Screenshot grounding data
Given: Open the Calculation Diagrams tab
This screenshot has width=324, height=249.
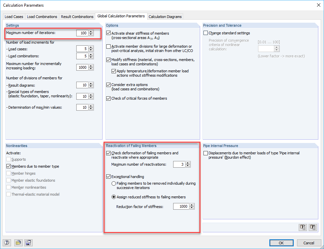Looking at the screenshot, I should (x=165, y=16).
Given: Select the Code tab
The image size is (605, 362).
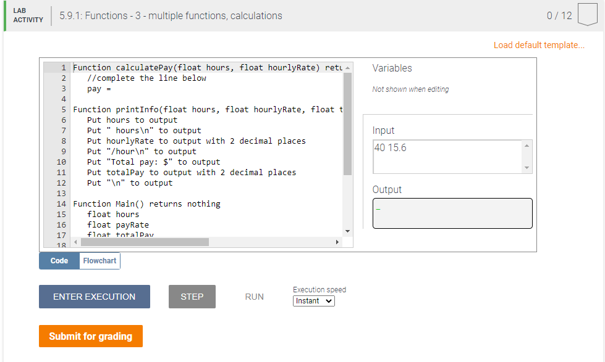Looking at the screenshot, I should (58, 260).
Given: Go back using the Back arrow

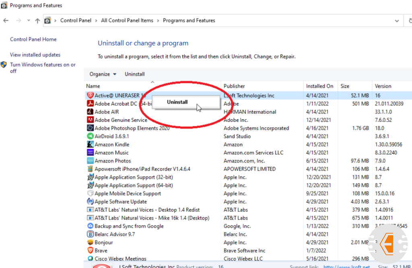Looking at the screenshot, I should pos(6,20).
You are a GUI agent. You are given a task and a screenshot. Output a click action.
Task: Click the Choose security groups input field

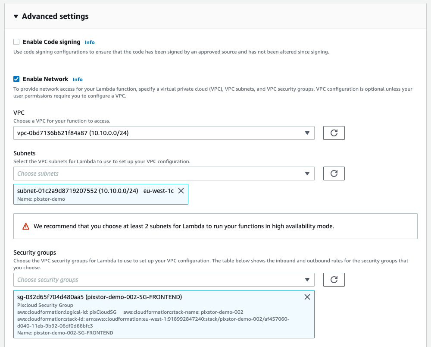129,280
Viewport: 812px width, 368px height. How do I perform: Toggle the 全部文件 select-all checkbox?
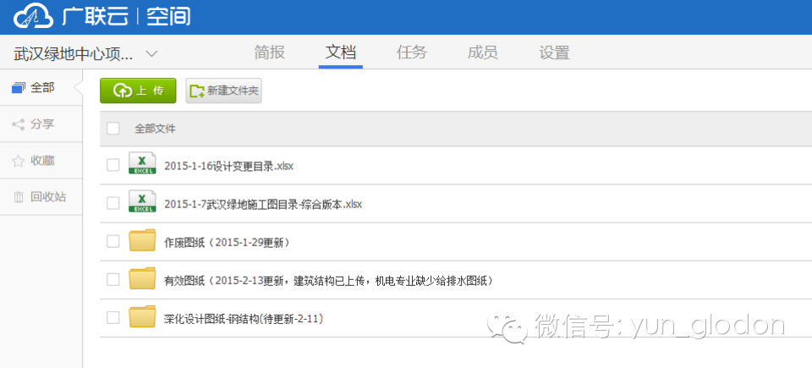[x=113, y=129]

TASK TO COMPLETE: An exact copy is needed of the lines running from the one with "Task: Click the" through the end of the data above, and of those lines only, without pictures.

TASK RESPONSE:
Task: Click the Choose security groups input field

129,280
Viewport: 812px width, 368px height. How do I perform: Toggle the 全部文件 select-all checkbox?
[x=113, y=129]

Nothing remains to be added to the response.